The trainer was charged with premeditated attempted murder. In court, though, the deputy district attorney offered him a deal to plead guilty in exchange for two years jail time, which meant he would do about a year behind bars.
Patricia sat there stunned by what she was hearing. “I actually went outside throwing up,” she says.
On sentencing day, she arrived at the courthouse with about 50 friends holding picket signs to protest the deal.
Superior Court Judge Susanne Shaw did not take kindly to this. She threw the deal out and ordered a trial. She also dropped the premeditated charge. The trainer would only be tried for assault with a deadly weapon (the Saran Wrap).
The jury found him guilty, which meant a sentence of up to 10 years in prison. But Judge Shaw told the court that he seemed like a well-dressed, well-mannered man and noted that he had a wife and a toddler and a baby on the way. She gave him 120 days, time he had already served, and set him free that day with an order to take anger management courses.
Patricia went home to bed, where she stayed for the next six months. “My eyes were black, as if I were a shell of a human being,” she says.
Then one day she heard her son wonder aloud to a friend whether his mom was ever going to get up again or if he was going to have to take care of her forever. Patricia got out of bed and called a therapist. She was done with being a victim.
It had dogged her long enough.
First at 8, by the uncle.
Then at 15 by two “friends.”
At 20 it happened again, on a date.
At 32 it was by her personal trainer.
And now, in her mind, by a judge.
“It’s almost that you get into that pattern of living a victim’s life,” she says. “Before 2002, I was vulnerable, naive. I think I had ‘victim’ written across my forehead. Maybe today I have ‘alpha.’ I’m not a victim anymore. I’m a survivor. I’m a woman on a mission to help other women break the cycle.”

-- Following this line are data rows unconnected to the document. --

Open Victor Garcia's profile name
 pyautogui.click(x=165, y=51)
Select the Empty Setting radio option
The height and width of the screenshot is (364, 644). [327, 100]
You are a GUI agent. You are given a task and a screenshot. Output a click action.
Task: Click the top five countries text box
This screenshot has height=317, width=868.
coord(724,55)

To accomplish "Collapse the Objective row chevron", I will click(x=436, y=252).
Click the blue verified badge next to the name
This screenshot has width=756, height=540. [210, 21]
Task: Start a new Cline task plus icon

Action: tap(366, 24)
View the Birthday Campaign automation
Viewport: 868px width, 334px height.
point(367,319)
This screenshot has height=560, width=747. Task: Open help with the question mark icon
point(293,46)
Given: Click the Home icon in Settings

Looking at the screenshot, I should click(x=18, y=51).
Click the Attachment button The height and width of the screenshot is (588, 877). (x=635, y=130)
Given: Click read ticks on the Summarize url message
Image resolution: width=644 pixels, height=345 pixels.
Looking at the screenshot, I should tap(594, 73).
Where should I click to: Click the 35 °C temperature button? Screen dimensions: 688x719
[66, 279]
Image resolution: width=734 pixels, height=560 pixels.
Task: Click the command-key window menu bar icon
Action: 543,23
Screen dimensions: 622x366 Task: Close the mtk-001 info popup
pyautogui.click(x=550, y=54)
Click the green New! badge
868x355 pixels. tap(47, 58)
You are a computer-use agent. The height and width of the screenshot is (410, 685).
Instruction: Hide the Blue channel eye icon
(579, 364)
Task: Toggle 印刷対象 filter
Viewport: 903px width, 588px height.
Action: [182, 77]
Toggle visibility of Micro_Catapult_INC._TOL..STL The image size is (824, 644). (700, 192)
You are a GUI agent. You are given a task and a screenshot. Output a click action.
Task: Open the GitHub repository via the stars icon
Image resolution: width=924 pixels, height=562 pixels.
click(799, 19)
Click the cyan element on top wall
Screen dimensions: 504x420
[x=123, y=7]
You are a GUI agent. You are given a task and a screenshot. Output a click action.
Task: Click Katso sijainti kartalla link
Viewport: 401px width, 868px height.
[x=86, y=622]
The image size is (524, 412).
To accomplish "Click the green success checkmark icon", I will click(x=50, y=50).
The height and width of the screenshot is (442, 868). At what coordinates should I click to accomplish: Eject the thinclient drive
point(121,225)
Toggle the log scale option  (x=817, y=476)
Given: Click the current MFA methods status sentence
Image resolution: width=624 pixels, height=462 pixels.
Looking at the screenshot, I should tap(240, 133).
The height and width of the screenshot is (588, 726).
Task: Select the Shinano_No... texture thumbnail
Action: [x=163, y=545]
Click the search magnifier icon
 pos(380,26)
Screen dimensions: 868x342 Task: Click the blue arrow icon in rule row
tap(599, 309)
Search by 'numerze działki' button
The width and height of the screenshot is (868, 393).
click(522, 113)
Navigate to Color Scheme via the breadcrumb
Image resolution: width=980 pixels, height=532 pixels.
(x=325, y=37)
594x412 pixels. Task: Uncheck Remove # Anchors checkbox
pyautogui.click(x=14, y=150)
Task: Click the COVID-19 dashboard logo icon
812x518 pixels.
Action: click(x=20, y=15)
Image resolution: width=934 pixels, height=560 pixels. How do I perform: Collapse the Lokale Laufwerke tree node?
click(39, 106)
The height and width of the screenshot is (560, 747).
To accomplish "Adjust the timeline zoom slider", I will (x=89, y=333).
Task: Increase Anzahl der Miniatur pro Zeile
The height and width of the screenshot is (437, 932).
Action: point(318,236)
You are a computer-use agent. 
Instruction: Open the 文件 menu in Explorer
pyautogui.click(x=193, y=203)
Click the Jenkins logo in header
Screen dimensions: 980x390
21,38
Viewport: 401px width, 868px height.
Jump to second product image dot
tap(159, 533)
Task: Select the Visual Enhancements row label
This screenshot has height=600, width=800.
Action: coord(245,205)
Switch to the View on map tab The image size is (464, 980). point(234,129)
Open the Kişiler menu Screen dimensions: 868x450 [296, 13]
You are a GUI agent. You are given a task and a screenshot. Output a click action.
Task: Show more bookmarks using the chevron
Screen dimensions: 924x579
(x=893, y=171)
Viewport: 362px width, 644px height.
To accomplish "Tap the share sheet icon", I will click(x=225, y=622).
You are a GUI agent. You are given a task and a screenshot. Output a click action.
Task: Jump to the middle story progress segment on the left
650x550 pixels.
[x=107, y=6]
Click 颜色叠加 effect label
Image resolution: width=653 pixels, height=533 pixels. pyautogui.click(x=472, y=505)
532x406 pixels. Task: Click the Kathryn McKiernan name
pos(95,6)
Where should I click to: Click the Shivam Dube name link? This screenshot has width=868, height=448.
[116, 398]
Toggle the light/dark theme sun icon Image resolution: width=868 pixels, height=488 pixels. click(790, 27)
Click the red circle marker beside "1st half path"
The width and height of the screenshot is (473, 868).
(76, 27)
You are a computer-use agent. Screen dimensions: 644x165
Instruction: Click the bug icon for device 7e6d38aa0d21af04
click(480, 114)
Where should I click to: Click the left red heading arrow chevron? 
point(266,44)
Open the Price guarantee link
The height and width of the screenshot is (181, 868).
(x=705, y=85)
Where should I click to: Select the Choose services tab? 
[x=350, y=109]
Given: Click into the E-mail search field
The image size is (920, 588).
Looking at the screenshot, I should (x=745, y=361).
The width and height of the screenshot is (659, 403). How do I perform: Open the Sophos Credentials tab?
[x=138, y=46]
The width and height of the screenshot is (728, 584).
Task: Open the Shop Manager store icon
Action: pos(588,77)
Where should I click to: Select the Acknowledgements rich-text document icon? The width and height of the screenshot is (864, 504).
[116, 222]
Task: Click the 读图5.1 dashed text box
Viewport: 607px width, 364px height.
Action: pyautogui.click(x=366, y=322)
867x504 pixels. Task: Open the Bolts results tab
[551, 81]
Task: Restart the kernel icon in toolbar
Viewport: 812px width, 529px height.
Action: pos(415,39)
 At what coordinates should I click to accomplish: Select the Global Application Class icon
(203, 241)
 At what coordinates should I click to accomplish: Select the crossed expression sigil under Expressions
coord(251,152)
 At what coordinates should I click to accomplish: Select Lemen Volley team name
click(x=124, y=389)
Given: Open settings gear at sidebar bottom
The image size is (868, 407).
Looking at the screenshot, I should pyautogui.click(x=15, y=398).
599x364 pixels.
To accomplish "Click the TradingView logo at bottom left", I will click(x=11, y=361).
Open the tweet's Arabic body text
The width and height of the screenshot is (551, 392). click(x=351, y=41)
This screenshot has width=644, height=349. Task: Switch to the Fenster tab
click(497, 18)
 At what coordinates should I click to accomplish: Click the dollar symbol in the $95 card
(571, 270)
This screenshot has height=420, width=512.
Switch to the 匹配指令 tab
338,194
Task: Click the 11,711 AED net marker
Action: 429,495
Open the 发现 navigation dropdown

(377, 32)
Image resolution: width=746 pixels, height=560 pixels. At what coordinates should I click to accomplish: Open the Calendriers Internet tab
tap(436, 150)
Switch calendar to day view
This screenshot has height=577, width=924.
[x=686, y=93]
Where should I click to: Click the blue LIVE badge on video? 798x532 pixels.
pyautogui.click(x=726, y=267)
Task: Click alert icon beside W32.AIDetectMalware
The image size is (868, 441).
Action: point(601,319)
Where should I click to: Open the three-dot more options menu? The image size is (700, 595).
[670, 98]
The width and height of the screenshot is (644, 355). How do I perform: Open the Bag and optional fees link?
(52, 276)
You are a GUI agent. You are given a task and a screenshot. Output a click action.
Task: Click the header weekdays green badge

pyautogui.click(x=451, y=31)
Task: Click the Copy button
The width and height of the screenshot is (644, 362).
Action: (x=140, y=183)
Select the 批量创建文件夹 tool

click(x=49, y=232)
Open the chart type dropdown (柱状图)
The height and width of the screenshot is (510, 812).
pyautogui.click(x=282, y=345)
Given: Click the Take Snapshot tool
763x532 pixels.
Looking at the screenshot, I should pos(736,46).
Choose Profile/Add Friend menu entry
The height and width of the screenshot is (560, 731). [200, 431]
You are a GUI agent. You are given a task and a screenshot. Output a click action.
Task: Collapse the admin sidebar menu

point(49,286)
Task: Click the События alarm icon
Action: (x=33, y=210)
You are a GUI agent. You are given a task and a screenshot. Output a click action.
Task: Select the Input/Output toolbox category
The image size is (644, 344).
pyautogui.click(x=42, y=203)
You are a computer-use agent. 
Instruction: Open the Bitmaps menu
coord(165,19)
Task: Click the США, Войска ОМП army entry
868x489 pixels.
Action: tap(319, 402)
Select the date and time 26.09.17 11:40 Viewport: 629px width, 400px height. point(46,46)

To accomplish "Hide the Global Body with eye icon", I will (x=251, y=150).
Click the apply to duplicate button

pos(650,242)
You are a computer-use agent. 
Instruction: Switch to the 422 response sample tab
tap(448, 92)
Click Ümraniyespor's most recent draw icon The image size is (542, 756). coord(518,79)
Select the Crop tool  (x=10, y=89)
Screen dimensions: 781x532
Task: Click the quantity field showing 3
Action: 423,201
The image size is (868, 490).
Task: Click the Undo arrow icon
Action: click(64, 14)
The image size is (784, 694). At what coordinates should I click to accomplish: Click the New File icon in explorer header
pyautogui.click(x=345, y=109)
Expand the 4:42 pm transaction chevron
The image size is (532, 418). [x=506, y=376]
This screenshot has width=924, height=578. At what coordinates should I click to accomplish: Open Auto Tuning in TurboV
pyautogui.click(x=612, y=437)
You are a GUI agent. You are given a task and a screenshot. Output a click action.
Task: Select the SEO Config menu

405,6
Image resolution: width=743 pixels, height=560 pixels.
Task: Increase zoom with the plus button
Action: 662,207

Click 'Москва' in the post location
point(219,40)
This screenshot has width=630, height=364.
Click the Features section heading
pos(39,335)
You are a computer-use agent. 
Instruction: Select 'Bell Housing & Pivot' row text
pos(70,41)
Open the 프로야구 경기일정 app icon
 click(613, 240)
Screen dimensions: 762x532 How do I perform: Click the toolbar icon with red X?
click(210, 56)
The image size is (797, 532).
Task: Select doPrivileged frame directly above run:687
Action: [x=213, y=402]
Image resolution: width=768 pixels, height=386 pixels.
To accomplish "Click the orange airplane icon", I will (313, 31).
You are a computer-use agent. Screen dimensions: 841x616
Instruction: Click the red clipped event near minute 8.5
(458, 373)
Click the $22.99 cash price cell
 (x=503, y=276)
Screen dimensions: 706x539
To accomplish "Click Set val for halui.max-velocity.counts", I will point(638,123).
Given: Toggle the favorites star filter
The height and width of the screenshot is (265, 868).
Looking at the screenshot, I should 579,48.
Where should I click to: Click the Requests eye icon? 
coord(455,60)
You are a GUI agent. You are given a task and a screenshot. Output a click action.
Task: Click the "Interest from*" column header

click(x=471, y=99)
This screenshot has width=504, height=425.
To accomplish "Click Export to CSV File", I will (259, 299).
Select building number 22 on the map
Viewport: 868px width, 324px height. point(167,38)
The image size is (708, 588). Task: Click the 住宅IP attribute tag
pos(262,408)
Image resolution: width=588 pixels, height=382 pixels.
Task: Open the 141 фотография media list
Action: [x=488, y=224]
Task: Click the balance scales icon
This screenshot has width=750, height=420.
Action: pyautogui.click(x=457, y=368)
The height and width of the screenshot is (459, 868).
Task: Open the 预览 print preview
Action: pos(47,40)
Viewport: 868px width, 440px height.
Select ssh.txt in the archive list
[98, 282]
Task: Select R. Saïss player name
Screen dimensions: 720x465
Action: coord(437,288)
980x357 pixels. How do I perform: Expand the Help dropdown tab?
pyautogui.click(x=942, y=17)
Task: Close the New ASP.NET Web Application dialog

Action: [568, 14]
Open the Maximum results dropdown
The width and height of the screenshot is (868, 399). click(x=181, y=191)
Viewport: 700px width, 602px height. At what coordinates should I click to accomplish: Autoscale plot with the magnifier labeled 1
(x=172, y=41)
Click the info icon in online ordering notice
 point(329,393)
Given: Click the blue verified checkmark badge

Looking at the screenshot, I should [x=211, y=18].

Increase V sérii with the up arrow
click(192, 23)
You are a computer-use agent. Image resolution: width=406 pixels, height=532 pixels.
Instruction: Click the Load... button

One year after the assault, Patricia quit her catering business to start Crime Survivors Inc., dumping all her savings into it. On Saturday, the non-profit will hold its 12th-annual Survive and Thrive run/walk to raise money for the work it does with all sorts of victims, from survivors of rape, child abuse, elder abuse and human trafficking to families of murder victims.
One of the goals is to change the way people treat victims.
“People say, ‘Why did you have him in your house, Patricia?’ It’s time we stop blaming and shaming.”
Crime Survivors also helps victims with legal support and counseling and distributes care packages, food boxes, toys and bus passes.
Patricia also travels the state, giving speeches on behalf of victims who “can’t stand on a mountaintop and share their story,” like she does.
“I’ll never forget what happened,” she says. “I still have triggers, memories, the hairs on my arms still stand up. But I’m not angry. I’m not fearful anymore. For years, I couldn’t say his name. Now I say his name and there’s nothing there.”
The trainer lives in San Diego. In 2006, Shaw was barred from the bench for mishandling five criminal cases. Patricia was among those who had filed a complaint against the judge.
Patricia works closely now with law enforcement, singling out the Irvine Police Department for special praise.
“I really felt like for the first time in my life I was respected, treated with dignity,” she says.
Her mission now is to start a “court watcher” program to monitor judges. And her big dream: to open a crime survivors resource center.
“A one-stop-shop for hopeful healing,” she says. “But it takes money. I have none, but I have more in my heart today than I have my whole entire life. I love life. I fight for it every day.”